EXERCISE DIRECTIONS — Format the material from the line containing "Given: Click the 7h" through the line containing "I will pos(425,1201).", inclusive, as a Markdown table. Use the columns Row and Entry, and omit any blank lines.

Source records —
--

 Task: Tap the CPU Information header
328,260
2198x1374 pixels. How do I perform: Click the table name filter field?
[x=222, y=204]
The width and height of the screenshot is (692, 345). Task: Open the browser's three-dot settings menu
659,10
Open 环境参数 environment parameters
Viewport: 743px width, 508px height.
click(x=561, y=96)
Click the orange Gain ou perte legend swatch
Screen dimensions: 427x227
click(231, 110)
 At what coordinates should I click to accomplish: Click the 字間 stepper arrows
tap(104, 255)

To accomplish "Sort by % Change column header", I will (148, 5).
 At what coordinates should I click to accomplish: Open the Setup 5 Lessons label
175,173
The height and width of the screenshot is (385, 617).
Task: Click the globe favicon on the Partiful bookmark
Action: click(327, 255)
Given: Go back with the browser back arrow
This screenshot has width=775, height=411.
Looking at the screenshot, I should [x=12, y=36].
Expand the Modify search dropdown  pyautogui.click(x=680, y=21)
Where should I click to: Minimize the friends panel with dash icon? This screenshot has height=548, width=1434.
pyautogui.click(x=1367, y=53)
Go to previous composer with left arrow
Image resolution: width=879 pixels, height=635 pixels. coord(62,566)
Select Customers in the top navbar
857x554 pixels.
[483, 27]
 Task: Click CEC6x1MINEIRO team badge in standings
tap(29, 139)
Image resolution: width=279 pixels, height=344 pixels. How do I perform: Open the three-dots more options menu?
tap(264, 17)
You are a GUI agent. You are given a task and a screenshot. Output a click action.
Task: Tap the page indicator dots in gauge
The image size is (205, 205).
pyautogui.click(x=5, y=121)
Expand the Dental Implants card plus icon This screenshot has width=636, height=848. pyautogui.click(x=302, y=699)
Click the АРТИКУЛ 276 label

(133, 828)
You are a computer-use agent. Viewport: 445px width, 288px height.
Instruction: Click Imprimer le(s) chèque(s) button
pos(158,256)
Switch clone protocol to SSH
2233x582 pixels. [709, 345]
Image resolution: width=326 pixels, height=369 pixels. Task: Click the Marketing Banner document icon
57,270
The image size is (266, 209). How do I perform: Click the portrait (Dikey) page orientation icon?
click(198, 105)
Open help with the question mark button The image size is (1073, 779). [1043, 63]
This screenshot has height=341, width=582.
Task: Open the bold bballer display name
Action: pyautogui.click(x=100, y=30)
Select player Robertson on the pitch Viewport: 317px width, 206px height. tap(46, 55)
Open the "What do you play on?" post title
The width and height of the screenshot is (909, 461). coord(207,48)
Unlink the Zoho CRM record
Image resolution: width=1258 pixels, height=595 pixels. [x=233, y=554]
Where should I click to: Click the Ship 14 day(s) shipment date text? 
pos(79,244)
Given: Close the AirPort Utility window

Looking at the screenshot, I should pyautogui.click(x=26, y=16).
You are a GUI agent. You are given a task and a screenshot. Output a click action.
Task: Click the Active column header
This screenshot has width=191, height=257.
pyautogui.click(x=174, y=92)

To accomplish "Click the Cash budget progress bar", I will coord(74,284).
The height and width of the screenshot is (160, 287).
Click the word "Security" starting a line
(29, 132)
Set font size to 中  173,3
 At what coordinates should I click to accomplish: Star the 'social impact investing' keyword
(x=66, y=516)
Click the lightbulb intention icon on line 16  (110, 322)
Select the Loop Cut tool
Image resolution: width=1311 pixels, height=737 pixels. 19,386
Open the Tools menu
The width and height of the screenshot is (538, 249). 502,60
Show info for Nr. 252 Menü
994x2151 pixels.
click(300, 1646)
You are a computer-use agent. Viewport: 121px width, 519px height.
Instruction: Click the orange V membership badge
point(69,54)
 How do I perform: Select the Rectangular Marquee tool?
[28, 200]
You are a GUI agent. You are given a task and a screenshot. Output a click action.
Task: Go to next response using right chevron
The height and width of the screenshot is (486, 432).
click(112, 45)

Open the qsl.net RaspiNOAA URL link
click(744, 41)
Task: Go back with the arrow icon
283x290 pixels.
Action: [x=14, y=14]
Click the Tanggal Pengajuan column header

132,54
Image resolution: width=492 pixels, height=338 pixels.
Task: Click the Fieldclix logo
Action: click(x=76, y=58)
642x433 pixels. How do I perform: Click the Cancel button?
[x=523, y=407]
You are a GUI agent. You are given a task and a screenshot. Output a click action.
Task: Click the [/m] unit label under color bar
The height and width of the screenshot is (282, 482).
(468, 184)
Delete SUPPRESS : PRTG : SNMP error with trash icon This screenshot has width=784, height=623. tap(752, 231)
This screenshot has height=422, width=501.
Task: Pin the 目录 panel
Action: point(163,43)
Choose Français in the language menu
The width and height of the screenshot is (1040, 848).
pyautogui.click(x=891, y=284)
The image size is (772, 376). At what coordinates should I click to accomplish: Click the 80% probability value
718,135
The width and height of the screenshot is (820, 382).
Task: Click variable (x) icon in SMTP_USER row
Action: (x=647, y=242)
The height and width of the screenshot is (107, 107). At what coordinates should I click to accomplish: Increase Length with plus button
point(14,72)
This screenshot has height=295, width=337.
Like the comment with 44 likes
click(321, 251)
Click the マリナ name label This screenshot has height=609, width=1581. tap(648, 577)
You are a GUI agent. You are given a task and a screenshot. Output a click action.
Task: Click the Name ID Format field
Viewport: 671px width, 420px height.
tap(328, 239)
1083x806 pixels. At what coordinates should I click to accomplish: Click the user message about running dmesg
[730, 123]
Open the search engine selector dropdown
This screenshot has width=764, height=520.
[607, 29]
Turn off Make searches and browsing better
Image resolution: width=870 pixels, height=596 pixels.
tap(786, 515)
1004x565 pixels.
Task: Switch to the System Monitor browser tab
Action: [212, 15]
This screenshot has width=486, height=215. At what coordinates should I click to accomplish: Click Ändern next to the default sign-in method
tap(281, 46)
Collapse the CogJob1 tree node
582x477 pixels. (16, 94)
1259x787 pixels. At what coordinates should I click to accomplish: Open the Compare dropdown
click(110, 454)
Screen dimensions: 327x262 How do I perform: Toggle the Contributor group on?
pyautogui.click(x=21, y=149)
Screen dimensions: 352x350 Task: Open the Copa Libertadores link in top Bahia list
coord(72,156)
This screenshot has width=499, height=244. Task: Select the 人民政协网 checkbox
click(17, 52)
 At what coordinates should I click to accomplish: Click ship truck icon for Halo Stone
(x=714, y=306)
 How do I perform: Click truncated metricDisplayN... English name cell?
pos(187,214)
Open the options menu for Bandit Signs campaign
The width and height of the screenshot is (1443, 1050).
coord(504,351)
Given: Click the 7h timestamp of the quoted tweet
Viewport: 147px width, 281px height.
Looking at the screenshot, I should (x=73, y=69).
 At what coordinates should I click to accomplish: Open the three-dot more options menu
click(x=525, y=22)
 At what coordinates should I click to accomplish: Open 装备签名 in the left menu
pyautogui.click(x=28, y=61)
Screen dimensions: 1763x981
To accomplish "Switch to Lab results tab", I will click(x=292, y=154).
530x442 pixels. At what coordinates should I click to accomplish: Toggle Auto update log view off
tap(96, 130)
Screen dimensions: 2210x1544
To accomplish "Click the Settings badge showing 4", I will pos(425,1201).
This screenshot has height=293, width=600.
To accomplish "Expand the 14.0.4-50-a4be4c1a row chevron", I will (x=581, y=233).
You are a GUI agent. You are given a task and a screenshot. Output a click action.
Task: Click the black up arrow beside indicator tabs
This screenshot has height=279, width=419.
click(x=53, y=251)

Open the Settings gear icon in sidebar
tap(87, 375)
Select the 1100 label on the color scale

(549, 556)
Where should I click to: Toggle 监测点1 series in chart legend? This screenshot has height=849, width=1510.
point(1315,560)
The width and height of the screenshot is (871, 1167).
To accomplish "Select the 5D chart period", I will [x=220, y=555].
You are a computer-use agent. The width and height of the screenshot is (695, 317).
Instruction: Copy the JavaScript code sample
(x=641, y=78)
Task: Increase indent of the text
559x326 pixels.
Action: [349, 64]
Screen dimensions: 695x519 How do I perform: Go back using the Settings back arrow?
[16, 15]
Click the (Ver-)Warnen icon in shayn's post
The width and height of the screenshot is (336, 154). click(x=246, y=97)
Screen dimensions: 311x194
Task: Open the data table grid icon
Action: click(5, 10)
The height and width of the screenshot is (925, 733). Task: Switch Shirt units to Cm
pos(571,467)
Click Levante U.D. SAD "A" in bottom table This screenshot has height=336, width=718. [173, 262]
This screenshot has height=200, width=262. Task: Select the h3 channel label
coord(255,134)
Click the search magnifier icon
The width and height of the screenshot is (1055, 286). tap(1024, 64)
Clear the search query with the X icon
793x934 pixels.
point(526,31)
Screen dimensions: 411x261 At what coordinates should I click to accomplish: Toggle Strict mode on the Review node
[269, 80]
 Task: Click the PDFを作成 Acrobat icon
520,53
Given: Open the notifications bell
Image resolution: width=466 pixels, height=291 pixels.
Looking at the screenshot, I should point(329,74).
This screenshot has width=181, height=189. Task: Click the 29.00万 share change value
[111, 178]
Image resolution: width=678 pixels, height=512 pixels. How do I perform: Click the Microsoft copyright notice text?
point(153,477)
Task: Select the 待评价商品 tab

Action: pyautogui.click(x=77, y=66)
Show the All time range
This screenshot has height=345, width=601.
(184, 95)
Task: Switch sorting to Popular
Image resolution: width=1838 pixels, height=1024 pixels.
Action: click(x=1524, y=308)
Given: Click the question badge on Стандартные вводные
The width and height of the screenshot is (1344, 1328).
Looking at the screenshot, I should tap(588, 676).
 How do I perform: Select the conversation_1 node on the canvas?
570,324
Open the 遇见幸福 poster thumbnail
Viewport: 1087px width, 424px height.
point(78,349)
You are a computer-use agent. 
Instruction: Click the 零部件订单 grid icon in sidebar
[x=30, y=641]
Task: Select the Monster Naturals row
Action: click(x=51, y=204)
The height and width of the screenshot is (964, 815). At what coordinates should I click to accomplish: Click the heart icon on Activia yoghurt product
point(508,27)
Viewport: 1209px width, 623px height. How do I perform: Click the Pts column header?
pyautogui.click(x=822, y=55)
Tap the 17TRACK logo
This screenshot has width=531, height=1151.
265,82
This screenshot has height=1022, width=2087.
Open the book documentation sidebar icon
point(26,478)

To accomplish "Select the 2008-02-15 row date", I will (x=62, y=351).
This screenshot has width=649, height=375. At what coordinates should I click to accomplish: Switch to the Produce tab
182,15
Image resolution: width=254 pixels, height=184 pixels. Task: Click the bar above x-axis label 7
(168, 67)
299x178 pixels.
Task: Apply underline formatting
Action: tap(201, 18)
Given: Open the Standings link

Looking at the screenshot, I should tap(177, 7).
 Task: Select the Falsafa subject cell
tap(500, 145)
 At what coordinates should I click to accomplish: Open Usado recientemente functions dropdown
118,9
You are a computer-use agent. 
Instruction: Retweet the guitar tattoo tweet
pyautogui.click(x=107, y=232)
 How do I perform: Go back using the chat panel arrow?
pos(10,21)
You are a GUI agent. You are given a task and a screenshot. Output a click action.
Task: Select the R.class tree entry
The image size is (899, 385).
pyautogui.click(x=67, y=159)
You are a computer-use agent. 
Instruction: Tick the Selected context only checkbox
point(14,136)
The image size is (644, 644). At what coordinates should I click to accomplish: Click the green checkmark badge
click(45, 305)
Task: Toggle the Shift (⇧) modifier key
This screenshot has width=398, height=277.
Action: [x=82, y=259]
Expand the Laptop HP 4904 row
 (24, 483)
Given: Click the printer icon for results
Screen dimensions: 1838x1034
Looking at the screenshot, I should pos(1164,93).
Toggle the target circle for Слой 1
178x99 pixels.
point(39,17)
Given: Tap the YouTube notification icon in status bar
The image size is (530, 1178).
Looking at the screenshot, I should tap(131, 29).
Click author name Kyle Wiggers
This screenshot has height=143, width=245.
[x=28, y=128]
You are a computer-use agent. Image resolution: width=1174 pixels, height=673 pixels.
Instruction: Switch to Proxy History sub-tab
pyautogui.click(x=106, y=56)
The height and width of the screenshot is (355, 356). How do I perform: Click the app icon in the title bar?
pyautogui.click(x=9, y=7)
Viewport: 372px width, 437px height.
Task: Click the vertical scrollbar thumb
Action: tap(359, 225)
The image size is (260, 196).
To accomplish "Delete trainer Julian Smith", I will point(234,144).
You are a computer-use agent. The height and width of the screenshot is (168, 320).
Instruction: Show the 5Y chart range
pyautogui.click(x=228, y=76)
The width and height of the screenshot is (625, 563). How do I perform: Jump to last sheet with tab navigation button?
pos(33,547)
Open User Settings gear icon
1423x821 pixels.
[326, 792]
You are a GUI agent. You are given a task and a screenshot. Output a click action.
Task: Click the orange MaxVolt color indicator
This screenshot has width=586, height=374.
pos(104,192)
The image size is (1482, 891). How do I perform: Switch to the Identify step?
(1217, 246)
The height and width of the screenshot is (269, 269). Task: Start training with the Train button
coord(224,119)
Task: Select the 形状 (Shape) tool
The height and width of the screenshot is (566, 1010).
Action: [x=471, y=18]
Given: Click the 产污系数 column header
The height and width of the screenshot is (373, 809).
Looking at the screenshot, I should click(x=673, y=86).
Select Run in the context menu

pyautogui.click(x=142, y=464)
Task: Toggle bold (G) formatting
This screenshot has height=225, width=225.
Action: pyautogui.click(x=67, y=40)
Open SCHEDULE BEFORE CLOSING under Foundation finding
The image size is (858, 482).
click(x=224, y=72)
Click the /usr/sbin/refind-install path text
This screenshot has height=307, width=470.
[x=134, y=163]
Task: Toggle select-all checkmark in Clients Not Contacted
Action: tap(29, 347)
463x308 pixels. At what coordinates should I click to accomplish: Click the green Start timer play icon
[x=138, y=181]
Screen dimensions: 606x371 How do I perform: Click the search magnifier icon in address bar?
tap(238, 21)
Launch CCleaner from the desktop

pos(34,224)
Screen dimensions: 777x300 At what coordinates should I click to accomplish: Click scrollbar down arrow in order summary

--

OUTPUT OF THE TASK —
| Row | Entry |
|---|---|
| 1 | Given: Click the 7h timestamp of the quoted tweet |
| 2 | Viewport: 147px width, 281px height. |
| 3 | Looking at the screenshot, I should (x=73, y=69). |
| 4 |  At what coordinates should I click to accomplish: Open the three-dot more options menu |
| 5 | click(x=525, y=22) |
| 6 |  At what coordinates should I click to accomplish: Open 装备签名 in the left menu |
| 7 | pyautogui.click(x=28, y=61) |
| 8 | Screen dimensions: 1763x981 |
| 9 | To accomplish "Switch to Lab results tab", I will click(x=292, y=154). |
| 10 | 530x442 pixels. At what coordinates should I click to accomplish: Toggle Auto update log view off |
| 11 | tap(96, 130) |
| 12 | Screen dimensions: 2210x1544 |
| 13 | To accomplish "Click the Settings badge showing 4", I will pos(425,1201). |